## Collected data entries
────────────────────
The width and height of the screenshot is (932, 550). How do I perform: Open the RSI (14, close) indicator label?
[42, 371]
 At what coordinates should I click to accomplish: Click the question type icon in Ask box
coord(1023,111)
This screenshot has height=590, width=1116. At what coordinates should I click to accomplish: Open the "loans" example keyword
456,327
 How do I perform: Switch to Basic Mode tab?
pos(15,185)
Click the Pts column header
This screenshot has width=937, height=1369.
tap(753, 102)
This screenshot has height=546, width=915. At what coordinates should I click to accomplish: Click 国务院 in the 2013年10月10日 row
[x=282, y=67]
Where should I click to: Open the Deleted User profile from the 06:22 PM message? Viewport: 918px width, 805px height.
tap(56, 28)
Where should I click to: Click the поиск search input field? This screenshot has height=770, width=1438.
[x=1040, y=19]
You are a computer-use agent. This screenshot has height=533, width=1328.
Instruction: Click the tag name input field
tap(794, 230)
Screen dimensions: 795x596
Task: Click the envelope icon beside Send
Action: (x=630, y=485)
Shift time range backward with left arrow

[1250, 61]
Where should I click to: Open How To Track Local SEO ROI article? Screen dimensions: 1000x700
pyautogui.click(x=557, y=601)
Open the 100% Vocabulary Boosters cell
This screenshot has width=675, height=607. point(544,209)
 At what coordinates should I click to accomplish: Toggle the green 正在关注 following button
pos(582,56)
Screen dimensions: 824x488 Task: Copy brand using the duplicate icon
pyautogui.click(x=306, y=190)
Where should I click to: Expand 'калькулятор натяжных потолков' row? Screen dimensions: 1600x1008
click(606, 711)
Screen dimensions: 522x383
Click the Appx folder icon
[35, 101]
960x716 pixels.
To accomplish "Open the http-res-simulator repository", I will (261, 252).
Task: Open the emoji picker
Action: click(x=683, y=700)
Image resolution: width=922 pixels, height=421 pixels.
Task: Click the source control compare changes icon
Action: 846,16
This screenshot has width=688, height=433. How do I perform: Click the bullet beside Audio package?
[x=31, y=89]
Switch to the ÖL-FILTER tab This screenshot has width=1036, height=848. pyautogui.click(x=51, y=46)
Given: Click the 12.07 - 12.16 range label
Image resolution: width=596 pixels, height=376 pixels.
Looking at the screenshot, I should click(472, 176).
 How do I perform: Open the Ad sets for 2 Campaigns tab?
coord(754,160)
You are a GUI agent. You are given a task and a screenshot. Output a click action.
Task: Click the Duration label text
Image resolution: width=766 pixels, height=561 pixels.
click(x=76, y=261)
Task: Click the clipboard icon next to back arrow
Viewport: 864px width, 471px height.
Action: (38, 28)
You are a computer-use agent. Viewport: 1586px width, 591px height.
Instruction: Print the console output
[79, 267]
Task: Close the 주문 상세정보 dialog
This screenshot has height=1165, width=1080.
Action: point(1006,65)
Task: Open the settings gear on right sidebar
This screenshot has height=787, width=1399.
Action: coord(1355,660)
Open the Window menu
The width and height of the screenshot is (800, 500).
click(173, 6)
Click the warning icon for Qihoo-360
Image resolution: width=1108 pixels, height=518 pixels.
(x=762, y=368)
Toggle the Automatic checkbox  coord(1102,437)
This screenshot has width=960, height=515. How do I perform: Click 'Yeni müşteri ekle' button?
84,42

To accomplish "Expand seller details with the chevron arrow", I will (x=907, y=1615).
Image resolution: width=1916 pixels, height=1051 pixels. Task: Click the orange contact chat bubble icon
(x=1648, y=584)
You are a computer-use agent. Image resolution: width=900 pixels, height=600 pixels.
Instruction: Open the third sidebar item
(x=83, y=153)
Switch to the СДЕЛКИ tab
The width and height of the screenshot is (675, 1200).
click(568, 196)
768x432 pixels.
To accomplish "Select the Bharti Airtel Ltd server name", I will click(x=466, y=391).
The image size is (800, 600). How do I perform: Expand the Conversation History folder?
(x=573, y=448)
────────────────────
Find the line that contains "The image size". Restate it and all lines after it exactly, ending with the final line of the data.

## FINISHED TASK
The image size is (800, 600). How do I perform: Expand the Conversation History folder?
(x=573, y=448)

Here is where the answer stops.